Yargıtay Cumhuriyet Başsavcılığının, bu açık ihlali sonlandırması Anayasal görevi gereğidir (md. 69/3). AKP’ye anayasal aykırılığı ihtar etmeli ve derhal sonlandırılmasını istemelidir.

Eylemli (fiili,  de facto) durum, Anayasanın 68/4 fıkrasına da açık aykırılık oluşturmaktadır :

Anayasa md. 68/4 : “Siyasi partilerin tüzük ve programları ile eylemleri, Devletin bağımsızlığına, ülkesi ve milletiyle bölünmez bütünlüğüne, insan haklarına, eşitlik ve hukuk devleti ilkelerine, millet egemenliğine, demokratik ve laik Cumhuriyet ilkelerine aykırı olamaz; sınıf veya zümre diktatörlüğünü veya herhangi bir tür diktatörlüğü savunmayı ve yerleştirmeyi amaçlayamaz; suç işlenmesini teşvik edemez.
***
Çoğulcu yönetim ve halk egemenliğinin korunması – etkin kılınması için kurumsal düzeneklerin etkili çalışması ve denge – denet (check balance) sisteminin sorunsuz çalıştırılması zorunludur.

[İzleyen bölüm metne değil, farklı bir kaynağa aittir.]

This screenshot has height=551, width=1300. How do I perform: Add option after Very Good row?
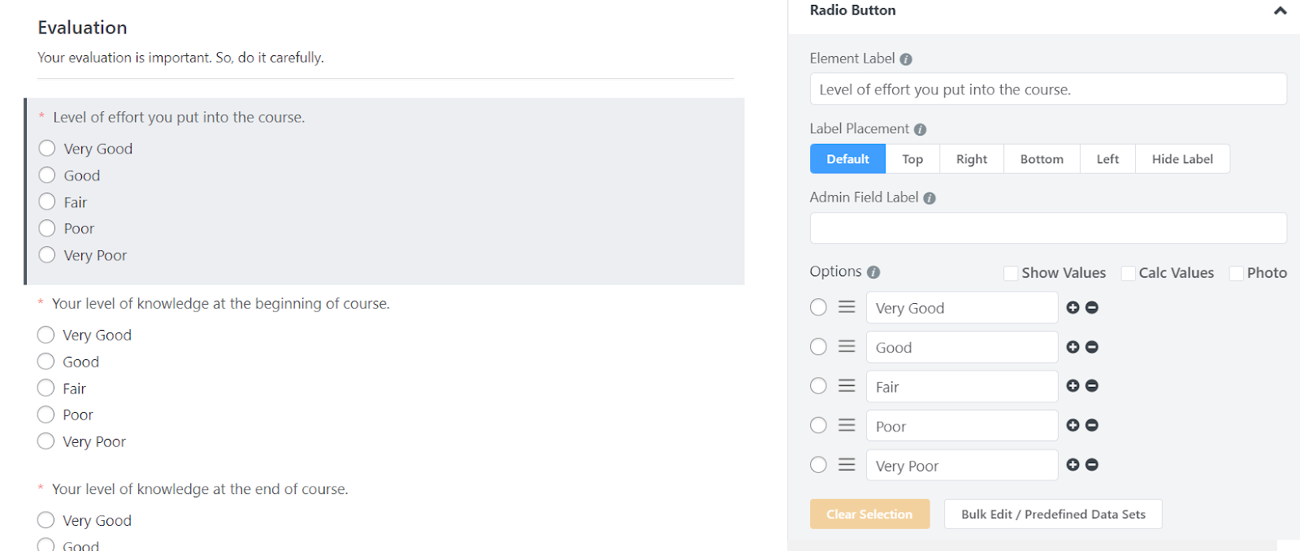(1073, 308)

Güçler ayrılığı, örneğin ABD’de olduğu gibi olabildiğince netleştirilmezse, tek adam yönetimleri hızla ve kaçınılmaz biçimde, güç sarhoşluğu hatta zehirlenmesi ile totaliterliğe kaymaktadır. Türkiye’de olan da tipik olarak budur.

Makyavelist aşama çoktan geçilmiş, Narsisist aşama aşılmak üzeredir. Son aşama bilindiği üzere siyaset bilimi yazınında (literatüründe) “Sezarizm – Neronizm” aşaması olarak bilinmektedir.

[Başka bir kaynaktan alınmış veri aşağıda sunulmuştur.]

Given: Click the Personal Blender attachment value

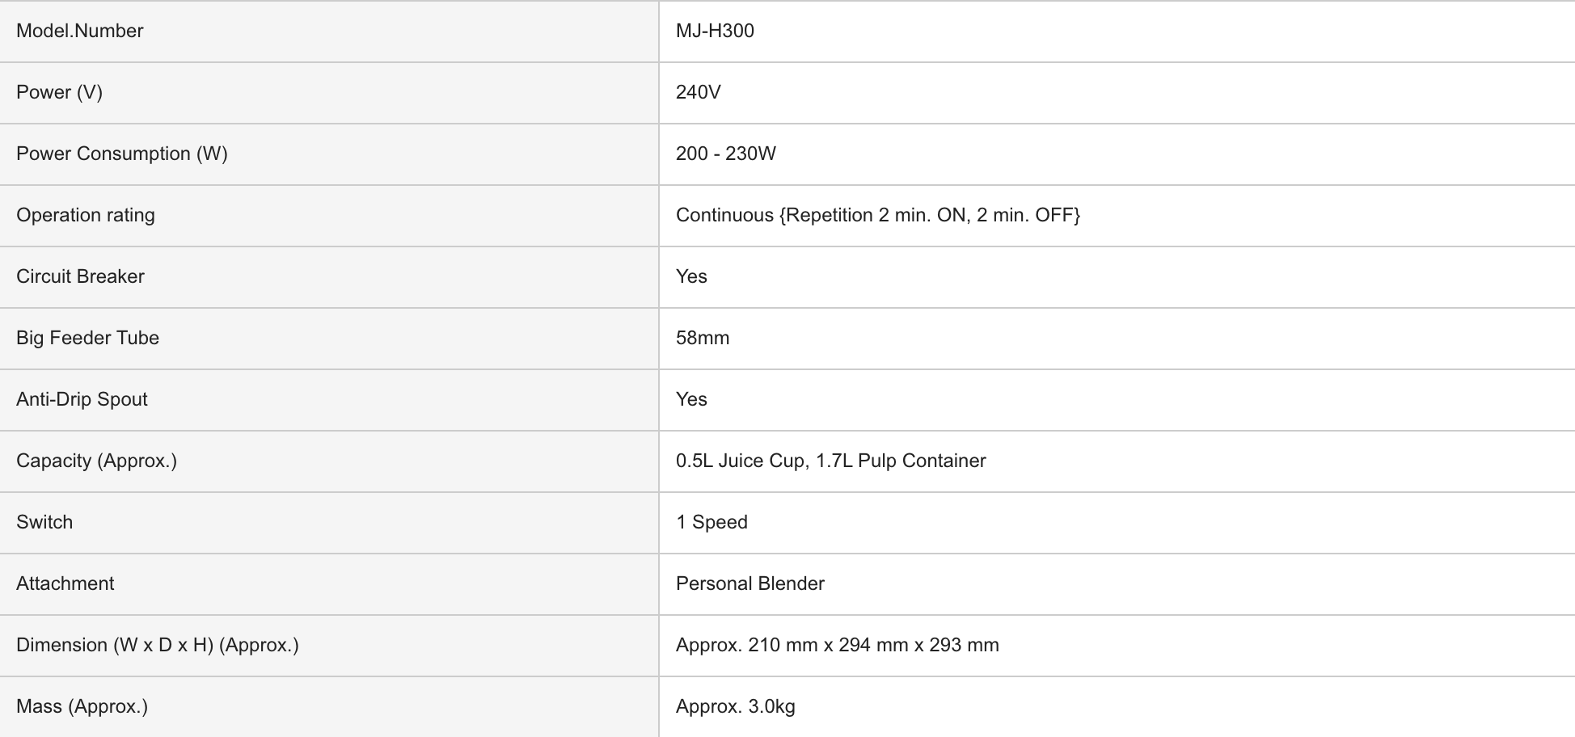Looking at the screenshot, I should [x=749, y=583].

  • Türkiye’nin rejiminin despotizme, faşizme kaydığı yaygın olarak dile getirilmektedir.
  • Üstelik AKP iktidarı, dini siyasete ölçüsüz ve sorumsuz biçimde alet etmektedir;
    dolayısıyla ülkemiz AKP eliyle dinci – faşizme doğru hızla sürüklenmektedir.

Bu Parti, Anayasa Mahkemesince, laikliğe karşı eylemlerin odağı olarak suçlanarak hüküm giymiş sabıkalı bir anti-laik dinci partidir ve laik rejimi, anayasayı açıkça çiğneyerek şeriat rejimine dönüştürmek istemektedir.

14 Aralık 2019 tarihli Resmi Gazete’de yayınlanan ve açıkça şeriata dayalı denetim ilkeleri, bir başka net ve tevil götürmez kanıttır. Kamuoyunun şiddetli ve yaygın tepkisine karşın bu düzenleme hala geri çekilmemiştir ve TBMM’deki tartışmalarda AKP’li vekillerce savunulmuş ve son derece olağan olarak değerlendirilebilmiştir!? Erdoğan suskundur, örtük destekçidir.

Image result for 14 Aralık 2019 resmi gazetede şeri karar

Örnekler rahatlıkla çoğaltılabilir.

Dolayısıyla, dünyada örneği görülmeyen ucube cumhurbaşkanlığı hükmet sisteminin, yukarıda vurgulanan dinci – faşizan dönüşümü Türkiye’ye dayatmak için kurgulu olduğunu düşünüyor ve görüyoruz.

  • AKP = Erdoğan yönetimi, bu bağlamda, Türkiye için açık, stratejik ve yakın bir tehlike ve tehdit durumuna gelmiştir.
  • Demokratik muhalefet yolları iktidar tarafından giderek tıkanmaktadır.

Demokratik – laik hukuk devleti, AKP = Erdoğan tarafından zorla – fiili darbe ile ya da hile-i şeriye ile dönüştürülmeye devam edilirse, neler olabileceğini hayal bile etmek istemiyoruz.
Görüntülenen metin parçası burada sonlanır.